Problems on Concurrency
gcc 1.c -pthread
./a.out
Then enter the number of refrees.
1) Person
Holds the state of the person, ie whether he has entered court, or meeting the organiser, or warming up etc
2) Organizer
Holds information of the organizer like the number of players the organiser has met, number of refrees he has met, whether he is allowing anyone to enter the court and how many people he has allowed to enter the court.
3) Args
Used for passing information about a person into the various functions like the person’s id and whether he is a player or refree.
There is a person thread which is used for both players and refrees.
1) void enterAcademy(void args)
The threads call this function wen thy are created. It is used by the players and refrees to enter the academy.
2) void meetOrganizer(Args *args)
Player/Refree has entered the court and he now meets the organizer.
3) void enterCourt(Args *arg)
Player/Refree has met the organizer. This function waits for a team to be formed and then the team of 2 players and a refree enter the court.
4) void warmUp(Args *arg)
Once the player has entered the court, he warms up.
5) void adjustEquipment(Args *arg)
After entering the court, refree starts adjusting the equipment.
6) void startGame(Args *arg)
Once the refree has finished adjusting the equipment and players have warmed up, the refree starts the game. Once the game has started, the organizer is free to meet other players and refrees.
gcc 2.c -pthread
./a.out
Then enter the number of booths n
In the next n lines, enter the number of voters and the number of evms in the ith booth
1) Booth
2) EVM
3) Voter
1) Booth Thread for every booth
2) EVM thread for every EVM of every booth
3) Voter thread for every Voter of every booth
1) void booth_function(void args)
Booth thread calls this function when it is initialised. It creates the EVM and voter threads of the given booth.
2) void voter_function(void args)
Calls voter_wait_for_evm and once it has been allocated to an EVM, calls voter_in_slot to let the EVM know that it has reached its place.
3) void evm_function(void args)
Creates random slots for an EVM. Calls polling_ready_evm to allocate these slots to voters. After allocation, moves to voting phase and completes voting.
4) void polling_ready_evm(Booth *booth, int count, int evm_id)
Used for allocating slots too voters. Returns only when the slots are allocated or when all voters in the booth have already voted.

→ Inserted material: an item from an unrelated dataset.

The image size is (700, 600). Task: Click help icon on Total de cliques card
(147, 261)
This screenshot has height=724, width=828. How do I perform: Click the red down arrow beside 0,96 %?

5) void voter_wait_for_evm(Booth *booth, int voter_id)
This function is called when a voter first arrives. This function returns only when a free EVM is available and there are enough free slots to allocate to the voter
6) void voter_in_slot(Booth *booth)
Once the voter enters the slot, this function is called to let the EVM know that the voter has reached the slot.
7) int check(int booth_id)
Checks if there are any waiting voters in a given booth.
Its the normal way of coding mergesort.
gcc mergesort_normal.c
time ./a.out < input.txt > output_1.txt
It uses shmget (for shared memory allocation) and shmat (for shared memory operations) functions. We create a shared memory space between the child process that we fork. Each segment is split into left and right child which is sorted, and each part works concurrently. The shmget() requests the kernel to allocate a shared page for both the processes. shmat() attaches the System V shared memory segment identified by shmid to the address space of the calling process.
gcc 3_process.c
time ./a.out < input.txt > output_2.txt
Why we need shared memory?
The traditional fork does not work because the child process and the parent process run in separate memory spaces and memory writes performed by one of the processes do not affect the other. Hence we need a shared memory segment.
It uses threads and mutex lock.
There is one thread for every left and right child.
Lock is used when we are writing in array to prevent race condition, basically when we call merge().
gcc 3_threads.c -lpthread
time ./a.out < input.txt > output_3.txt
Time Analysis :
Cases | Real | User | Sys |
---|---|---|---|
3_normal.c | 0m0.009s | 0m0.005s | 0m0.004s |
3_process.c | 0m0.380s | 0m2.492s | 0m0.329s |
3_thread.c | 0m0.231s | 0m0.035s | 0m0.195s |
Conclusion
The 2nd case takes more time than the 3rd case which takes more time than the 1st case. In the 2nd case, as child processes are created, the entire memory space and registers of the parent process have to be duplicated. It also invloves the overhead of multiple context switches and this outweighs the optimization achieved by concurrency. In the 3rd case multiple threads are created which do limited work but invlove the overhead of thread creation. Thus this is also poorer than sequential merge sort. The 2nd case however is the poorest in terms of performance since everytime fork() is called, eveything related to the parent process has to be suplicated for the child and the overhead of the context switches is more than thread creation.